How do you delete one line from a file? What kind of file are you talking about? There aren't, in general, lines in MP3 files, or GIF files, etc. In fact, most operating systems today don't have operating system calls that deal in lines. Instead, they come with what I have named, at times, "meta-read" functions - pieces of code which read in chunks of bytes from a file, and then, depending on the function's intention, add some code implementing a common interpretation of some of those bytes.

Most people, asking this particular question, are really asking "Assume that I have a plain, traditional, text file - containing 7 bit ASCII characters, where newline character indicate the end of a "line". How can I delete one of those "lines" ."
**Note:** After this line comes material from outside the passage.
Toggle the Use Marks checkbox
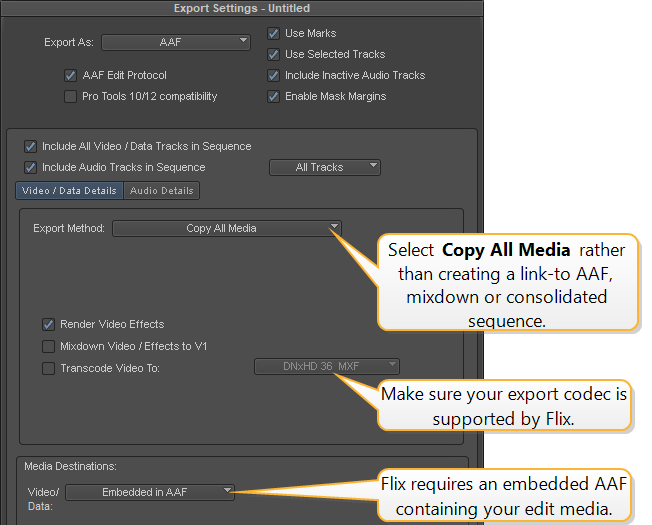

And honestly, I really believe that's what is being asked. So the following attempts to address that specific interpretation of this question.


Well, you could use sed. Or you could use something like the following code.


    set tmpname /tmp/something

    set source [open $filename]
    set destination [open $tmpname w]
    set content [read $source]
    close $source
    set lines [split $content \n]
    set lines_after_deletion \
       [lreplace $lines $line_number_to_remove $line_number_to_remove]
    puts -nonewline $destination [join $lines_after_deletion \n]
    close $destination
    file rename -force $destination $source

Note, however, that in both of these cases, what you are doing are reading the entire file and writing out the entire file, counting lines.